Singapore Airlines flights SQ15/16 is preferred by the Indian diaspora living on the US west coast for their travel needs to the old country for obvious reasons: great service, fantastic Indian food options and for the able bodied and the adventure minded, a quick trip into Singapore without visa hassles. You will know where that extra money for the tickets went as soon as you place that warm towel on your face and sit back even before take off. This flight was no exception and had its quota of Indians - particularly aged parents - returning home. Most of them assume - quite reasonably - that I'm headed to India also and in the course of conversations, raise an eyebrow or even do a double take when I let them know that I'm actually headed to Korea.
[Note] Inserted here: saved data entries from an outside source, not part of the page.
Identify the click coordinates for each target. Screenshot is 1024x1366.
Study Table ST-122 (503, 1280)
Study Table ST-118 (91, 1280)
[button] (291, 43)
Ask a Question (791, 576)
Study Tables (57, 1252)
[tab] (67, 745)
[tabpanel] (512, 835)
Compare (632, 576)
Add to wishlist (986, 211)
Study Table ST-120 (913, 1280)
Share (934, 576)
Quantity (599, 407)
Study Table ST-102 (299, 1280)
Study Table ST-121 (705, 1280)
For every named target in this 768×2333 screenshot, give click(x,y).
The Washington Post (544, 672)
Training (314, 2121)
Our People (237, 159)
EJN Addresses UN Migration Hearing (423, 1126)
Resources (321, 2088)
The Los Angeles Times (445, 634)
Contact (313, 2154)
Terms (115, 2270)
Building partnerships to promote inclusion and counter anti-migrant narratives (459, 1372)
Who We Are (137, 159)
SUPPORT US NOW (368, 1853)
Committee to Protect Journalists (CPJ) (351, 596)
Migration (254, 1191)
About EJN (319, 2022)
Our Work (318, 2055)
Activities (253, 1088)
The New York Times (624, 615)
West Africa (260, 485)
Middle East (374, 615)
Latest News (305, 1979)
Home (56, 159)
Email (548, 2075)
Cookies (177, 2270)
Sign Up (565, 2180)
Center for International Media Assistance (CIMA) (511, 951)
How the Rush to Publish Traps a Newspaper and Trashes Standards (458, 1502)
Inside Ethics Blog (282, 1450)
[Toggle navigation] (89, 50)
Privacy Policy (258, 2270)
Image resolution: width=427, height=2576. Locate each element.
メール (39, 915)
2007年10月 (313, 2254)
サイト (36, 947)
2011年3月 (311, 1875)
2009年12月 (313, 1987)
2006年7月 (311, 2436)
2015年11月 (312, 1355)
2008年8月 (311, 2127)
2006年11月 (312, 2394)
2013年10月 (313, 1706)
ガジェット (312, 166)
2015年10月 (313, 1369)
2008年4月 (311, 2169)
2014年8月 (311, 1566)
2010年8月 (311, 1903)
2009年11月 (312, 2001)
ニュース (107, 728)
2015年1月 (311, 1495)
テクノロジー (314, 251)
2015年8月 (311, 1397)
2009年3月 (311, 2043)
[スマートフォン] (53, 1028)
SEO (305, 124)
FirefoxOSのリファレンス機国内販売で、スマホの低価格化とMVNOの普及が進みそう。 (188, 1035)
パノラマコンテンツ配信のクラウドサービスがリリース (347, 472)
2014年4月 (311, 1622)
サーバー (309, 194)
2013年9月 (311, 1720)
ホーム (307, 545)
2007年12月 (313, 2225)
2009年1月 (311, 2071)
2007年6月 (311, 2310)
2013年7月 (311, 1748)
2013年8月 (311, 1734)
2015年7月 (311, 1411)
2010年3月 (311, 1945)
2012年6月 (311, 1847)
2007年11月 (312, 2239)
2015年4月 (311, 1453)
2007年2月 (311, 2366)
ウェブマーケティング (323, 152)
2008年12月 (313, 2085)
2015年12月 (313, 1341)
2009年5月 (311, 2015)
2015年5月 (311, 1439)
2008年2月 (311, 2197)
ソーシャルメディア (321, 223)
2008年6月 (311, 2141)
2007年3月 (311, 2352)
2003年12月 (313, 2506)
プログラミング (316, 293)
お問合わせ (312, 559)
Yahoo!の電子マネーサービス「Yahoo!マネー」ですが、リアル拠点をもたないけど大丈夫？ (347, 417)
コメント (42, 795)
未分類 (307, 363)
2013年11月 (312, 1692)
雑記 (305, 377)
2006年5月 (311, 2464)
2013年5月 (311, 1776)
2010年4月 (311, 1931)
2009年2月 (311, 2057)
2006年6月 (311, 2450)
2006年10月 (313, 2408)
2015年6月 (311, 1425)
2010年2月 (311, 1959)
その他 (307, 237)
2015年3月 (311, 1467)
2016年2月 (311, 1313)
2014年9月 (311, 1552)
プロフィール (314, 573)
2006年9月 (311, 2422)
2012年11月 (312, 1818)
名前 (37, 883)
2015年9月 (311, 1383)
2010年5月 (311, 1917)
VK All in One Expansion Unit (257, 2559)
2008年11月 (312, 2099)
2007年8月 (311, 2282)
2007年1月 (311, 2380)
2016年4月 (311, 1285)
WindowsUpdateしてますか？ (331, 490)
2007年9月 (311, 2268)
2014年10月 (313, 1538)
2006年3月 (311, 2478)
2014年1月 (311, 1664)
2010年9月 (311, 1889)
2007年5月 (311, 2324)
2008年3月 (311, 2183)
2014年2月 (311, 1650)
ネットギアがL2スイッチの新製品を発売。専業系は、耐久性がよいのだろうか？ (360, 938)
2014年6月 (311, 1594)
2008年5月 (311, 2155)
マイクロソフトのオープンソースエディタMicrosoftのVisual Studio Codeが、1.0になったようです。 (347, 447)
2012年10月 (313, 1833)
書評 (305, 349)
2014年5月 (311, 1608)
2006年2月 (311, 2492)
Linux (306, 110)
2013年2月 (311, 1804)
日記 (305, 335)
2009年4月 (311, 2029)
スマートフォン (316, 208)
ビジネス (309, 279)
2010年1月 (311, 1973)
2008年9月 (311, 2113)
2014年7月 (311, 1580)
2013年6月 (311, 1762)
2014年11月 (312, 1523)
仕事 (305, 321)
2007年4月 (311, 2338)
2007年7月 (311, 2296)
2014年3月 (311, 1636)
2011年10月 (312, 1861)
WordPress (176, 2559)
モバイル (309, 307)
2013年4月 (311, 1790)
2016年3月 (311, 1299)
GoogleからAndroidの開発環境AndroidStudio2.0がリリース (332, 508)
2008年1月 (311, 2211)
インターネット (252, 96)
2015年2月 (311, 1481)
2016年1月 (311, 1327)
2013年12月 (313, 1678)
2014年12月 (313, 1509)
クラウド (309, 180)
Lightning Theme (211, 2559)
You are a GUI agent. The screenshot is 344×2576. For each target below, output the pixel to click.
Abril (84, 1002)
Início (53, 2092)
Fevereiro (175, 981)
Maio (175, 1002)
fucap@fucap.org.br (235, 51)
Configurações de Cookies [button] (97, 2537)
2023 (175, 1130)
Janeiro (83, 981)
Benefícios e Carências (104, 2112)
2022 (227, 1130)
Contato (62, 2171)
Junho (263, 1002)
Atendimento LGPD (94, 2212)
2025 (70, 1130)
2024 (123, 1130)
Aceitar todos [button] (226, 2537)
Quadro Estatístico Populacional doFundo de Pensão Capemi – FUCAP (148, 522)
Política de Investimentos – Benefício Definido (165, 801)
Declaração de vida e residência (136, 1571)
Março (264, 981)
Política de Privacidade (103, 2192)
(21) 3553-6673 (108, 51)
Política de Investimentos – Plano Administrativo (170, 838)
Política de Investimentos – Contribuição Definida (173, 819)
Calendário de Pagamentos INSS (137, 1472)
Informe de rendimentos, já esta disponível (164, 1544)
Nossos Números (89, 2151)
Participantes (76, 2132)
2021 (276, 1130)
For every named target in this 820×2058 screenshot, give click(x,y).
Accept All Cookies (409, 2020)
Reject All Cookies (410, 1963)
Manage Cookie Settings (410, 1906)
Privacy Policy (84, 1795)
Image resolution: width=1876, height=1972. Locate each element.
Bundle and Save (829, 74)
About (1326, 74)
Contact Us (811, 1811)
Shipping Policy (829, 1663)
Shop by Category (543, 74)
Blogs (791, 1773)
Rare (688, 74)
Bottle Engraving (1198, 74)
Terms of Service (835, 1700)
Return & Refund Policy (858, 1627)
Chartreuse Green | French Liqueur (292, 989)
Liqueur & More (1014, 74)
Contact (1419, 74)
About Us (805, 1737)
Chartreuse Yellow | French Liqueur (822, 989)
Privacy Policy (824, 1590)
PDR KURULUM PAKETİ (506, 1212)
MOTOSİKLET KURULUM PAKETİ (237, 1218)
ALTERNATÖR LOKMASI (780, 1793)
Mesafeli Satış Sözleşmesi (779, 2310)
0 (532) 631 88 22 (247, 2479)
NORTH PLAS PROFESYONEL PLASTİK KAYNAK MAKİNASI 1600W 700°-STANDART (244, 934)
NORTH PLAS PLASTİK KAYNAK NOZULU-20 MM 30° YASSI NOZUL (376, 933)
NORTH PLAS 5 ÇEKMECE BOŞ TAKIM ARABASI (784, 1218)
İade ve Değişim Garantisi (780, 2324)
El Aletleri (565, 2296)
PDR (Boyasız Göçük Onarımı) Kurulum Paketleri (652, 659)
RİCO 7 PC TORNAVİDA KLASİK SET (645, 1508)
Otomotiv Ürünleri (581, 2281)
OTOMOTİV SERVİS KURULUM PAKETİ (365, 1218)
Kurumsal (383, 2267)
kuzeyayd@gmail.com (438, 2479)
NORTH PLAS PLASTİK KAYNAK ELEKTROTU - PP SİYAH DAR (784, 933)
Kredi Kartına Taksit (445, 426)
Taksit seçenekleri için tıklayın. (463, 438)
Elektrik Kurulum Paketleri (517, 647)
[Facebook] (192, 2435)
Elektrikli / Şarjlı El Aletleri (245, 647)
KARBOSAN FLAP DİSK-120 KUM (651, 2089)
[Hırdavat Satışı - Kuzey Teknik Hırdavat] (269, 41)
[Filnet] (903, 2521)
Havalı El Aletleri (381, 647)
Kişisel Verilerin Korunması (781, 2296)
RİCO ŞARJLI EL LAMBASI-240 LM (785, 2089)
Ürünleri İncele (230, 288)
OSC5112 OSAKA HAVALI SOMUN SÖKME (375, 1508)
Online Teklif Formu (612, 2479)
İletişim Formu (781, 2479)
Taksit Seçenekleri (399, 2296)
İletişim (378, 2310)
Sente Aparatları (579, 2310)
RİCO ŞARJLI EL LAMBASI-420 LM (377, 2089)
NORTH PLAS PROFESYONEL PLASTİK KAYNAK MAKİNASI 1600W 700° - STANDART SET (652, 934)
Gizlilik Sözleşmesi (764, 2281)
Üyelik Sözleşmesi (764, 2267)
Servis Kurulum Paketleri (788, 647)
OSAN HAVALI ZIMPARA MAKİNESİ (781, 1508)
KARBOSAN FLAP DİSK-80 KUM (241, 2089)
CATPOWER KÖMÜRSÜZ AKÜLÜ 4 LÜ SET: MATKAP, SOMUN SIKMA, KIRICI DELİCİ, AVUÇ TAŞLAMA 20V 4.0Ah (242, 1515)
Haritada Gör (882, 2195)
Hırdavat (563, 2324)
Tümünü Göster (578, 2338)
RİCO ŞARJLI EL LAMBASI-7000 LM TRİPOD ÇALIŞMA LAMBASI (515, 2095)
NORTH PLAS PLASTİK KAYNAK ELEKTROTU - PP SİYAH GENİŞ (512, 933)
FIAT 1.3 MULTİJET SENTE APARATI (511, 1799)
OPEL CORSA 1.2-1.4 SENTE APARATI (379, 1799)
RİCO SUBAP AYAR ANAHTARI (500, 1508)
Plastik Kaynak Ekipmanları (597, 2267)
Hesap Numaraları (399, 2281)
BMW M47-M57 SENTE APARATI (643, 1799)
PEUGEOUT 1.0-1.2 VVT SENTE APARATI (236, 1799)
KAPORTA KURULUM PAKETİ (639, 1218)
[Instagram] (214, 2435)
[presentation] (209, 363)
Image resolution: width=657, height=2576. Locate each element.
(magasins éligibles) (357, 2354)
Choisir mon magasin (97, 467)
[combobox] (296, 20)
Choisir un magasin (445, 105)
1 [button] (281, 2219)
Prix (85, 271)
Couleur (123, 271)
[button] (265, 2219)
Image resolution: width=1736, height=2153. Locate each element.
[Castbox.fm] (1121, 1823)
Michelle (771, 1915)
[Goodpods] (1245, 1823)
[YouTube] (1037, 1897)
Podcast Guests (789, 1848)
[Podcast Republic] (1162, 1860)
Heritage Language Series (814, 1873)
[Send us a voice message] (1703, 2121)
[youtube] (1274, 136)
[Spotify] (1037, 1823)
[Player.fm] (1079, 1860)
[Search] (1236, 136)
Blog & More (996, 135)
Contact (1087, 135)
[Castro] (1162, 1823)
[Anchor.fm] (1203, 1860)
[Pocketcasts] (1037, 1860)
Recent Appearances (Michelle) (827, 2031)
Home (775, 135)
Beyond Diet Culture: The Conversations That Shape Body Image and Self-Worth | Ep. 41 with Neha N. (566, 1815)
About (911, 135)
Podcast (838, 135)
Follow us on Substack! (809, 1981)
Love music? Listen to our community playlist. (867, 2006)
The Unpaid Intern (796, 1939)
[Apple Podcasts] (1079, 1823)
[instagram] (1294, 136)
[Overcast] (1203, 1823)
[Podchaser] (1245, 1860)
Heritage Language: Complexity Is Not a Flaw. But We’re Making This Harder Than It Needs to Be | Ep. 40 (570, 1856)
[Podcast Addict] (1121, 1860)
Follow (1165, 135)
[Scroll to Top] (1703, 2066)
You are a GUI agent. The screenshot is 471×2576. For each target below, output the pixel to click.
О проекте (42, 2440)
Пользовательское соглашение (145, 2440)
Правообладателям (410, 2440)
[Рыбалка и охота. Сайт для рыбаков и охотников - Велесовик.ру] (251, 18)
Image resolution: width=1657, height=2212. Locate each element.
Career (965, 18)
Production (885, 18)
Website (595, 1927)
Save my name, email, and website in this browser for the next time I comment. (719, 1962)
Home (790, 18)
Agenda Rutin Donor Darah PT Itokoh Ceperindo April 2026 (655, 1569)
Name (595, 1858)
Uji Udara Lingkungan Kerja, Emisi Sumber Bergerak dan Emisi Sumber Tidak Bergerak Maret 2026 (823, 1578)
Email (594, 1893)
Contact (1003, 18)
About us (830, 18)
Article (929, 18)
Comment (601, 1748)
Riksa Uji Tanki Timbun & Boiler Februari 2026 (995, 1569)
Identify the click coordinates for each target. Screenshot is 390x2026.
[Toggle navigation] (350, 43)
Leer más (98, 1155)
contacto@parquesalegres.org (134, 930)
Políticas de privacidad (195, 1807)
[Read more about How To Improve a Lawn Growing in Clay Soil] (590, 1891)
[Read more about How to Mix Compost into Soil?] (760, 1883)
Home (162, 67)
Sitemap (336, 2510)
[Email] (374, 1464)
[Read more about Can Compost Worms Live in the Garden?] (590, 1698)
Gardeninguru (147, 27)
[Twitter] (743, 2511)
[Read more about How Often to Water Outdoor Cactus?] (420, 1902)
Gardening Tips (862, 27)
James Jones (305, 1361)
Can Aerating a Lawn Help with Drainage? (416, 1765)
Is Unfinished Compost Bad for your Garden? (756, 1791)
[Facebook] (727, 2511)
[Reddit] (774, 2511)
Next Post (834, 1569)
Seoul, to many Indians in that age group, is a two-hour layover to stretch the limbs, jump through the security hoops, perhaps get a hot beverage before heading back into the plane for the next leg of the tiring journey to or from the US. Not a destination. 

More than meets the eye
Dynamic Korea is a phrase that hits you at many places, starting from the immigration area. If Korea is dynamic, Seoul is truly its nerve center. The city is pulsating. The Han River bisects the city into two: the older, history and culture-rich North and the business, residential South (including the now (in)famous Gangnam) with hills all around. The cityscape is filled with extravagant skyscrapers with ornately done facades. Some tasteful, some less so but all of them wasteful. The city is served by a fantastic metro system working in tandem with a complementing bus service. But there is more to Seoul than meets the eye and much of it lies under. The underground shopping complexes, sometimes up to 3 floors deep, throb with teeming shoppers and are an experience by itself. What also hits the visitor is the density of population. Seoul houses a big chunk of the nation’s population and honeycomb-like multi-storeyed (and expensive) apartment matrices stretch out in all directions.

Churches-r-us
I had been surprised during my first few visits by the sheer number of churches dotting the cityscape. Churches of all sizes, shapes and denominations, I’m sure. They are there all the time but become more prominent once night falls with well-lit crosses identifying them, especially if you have a 25th storey vantage point. Blame it on watching too many martial arts movies as a kid, but when I was a first time visitor, I was expecting to see “local” shrines or temples, incense sticks, prayer wheels, beads, you know, anything but churches. But I was simply blown away by the extent of the spread and reach of this faith. In fact, seated in the flight to Seoul, I could see many people crossing themselves as the aircraft took off at SFO. I had to check my boarding pass to ensure that I wasn't on a flight to Rome. Amen! Or is it Hallelujah?

Asian hospitality

Hotels, airports, airlines…when it comes to quality of service, in my personal opinion, the buck stops in the nicer side of the Pacific Rim. Granted, no matter where, the service industry is just that – an industry – peopled by professionals incentivized for being nice and hospitable. Yet, the Asians appear to be inherently better at it than “the West”. The pampering (compared to United) that one receives on board a Singapore Airlines flight, the quality of service at the hotels and restaurants is clearly a notch or two above what one would expect at comparable places in the US. I have little experience in Europe or elsewhere to make a statement. The difference, to take a cynical view, is simple: even if both of them – US and Asia – are secretly wishing someone to go to hell, the Asians do a much better job of masking it.